(Saved data entries)
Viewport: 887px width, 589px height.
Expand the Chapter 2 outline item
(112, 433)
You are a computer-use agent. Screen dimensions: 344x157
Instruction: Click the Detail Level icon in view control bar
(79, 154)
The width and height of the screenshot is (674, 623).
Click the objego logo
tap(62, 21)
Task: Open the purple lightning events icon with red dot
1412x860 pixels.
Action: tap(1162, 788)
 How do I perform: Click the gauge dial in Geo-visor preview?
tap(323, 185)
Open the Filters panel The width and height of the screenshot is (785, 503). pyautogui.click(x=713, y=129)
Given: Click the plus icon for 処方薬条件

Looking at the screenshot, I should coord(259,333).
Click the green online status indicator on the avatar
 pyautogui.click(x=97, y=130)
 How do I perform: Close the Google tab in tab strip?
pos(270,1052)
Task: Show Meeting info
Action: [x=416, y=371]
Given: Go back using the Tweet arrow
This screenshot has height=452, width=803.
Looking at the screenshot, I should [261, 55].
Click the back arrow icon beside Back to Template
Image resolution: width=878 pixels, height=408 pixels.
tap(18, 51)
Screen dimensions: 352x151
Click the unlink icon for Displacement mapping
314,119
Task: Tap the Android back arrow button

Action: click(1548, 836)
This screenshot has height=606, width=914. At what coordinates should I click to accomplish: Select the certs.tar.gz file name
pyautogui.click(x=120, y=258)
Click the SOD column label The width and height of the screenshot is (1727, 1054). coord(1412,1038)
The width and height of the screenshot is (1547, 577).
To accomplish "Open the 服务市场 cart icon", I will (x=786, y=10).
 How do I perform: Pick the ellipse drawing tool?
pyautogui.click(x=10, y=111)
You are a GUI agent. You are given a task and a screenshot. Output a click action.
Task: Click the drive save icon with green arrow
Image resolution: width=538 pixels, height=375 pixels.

- [What to work on] Quote verbatim the line containing "Task: Tap the Android back arrow button" and every line after it through the end of the records above.

- [Solved problem]
Task: Tap the Android back arrow button

Action: click(1548, 836)
This screenshot has height=606, width=914. At what coordinates should I click to accomplish: Select the certs.tar.gz file name
pyautogui.click(x=120, y=258)
Click the SOD column label The width and height of the screenshot is (1727, 1054). coord(1412,1038)
The width and height of the screenshot is (1547, 577).
To accomplish "Open the 服务市场 cart icon", I will (x=786, y=10).
 How do I perform: Pick the ellipse drawing tool?
pyautogui.click(x=10, y=111)
You are a GUI agent. You are given a task and a screenshot. Output a click action.
Task: Click the drive save icon with green arrow
Image resolution: width=538 pixels, height=375 pixels.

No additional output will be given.